Word for word, restate the lines from the one holding "Viewport: 657px width, 452px" through the end of the data below, including both endpoints and nothing more.

──────── Material for this task ────────

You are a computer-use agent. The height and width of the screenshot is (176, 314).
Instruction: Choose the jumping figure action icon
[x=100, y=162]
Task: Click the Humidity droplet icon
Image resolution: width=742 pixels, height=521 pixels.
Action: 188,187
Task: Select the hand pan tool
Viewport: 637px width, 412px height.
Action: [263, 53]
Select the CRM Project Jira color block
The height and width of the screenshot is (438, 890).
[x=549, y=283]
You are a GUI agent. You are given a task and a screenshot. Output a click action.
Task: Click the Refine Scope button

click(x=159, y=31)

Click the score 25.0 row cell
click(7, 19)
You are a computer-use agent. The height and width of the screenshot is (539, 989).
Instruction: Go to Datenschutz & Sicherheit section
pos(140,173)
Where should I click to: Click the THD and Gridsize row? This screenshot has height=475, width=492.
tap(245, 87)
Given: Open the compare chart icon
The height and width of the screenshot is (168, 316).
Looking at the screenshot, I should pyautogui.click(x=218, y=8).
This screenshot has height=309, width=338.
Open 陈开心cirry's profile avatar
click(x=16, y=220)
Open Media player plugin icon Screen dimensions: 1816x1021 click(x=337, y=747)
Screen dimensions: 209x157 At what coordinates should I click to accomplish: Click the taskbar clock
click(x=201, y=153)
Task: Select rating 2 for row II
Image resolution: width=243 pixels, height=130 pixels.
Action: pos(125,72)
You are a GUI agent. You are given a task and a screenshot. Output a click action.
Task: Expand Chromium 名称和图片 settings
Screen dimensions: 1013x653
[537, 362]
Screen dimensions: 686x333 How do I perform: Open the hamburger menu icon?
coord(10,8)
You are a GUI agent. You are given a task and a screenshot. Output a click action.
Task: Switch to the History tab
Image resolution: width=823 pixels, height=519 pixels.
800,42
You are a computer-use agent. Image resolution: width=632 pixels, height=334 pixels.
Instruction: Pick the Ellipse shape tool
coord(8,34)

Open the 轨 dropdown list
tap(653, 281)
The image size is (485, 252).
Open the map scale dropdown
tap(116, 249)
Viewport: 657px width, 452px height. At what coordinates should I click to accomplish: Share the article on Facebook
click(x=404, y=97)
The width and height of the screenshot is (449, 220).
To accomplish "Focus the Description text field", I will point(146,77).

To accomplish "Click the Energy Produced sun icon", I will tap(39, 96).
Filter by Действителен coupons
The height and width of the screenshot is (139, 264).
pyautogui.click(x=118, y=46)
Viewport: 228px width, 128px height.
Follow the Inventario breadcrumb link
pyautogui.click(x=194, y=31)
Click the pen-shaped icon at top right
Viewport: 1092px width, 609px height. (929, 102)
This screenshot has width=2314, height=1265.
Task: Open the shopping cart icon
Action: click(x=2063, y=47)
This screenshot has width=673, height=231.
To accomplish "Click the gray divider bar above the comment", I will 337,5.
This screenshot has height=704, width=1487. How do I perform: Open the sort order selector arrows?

────────

== Task result ==
Viewport: 657px width, 452px height. At what coordinates should I click to accomplish: Share the article on Facebook
click(x=404, y=97)
The width and height of the screenshot is (449, 220).
To accomplish "Focus the Description text field", I will point(146,77).

To accomplish "Click the Energy Produced sun icon", I will tap(39, 96).
Filter by Действителен coupons
The height and width of the screenshot is (139, 264).
pyautogui.click(x=118, y=46)
Viewport: 228px width, 128px height.
Follow the Inventario breadcrumb link
pyautogui.click(x=194, y=31)
Click the pen-shaped icon at top right
Viewport: 1092px width, 609px height. (929, 102)
This screenshot has width=2314, height=1265.
Task: Open the shopping cart icon
Action: click(x=2063, y=47)
This screenshot has width=673, height=231.
To accomplish "Click the gray divider bar above the comment", I will 337,5.
This screenshot has height=704, width=1487. How do I perform: Open the sort order selector arrows?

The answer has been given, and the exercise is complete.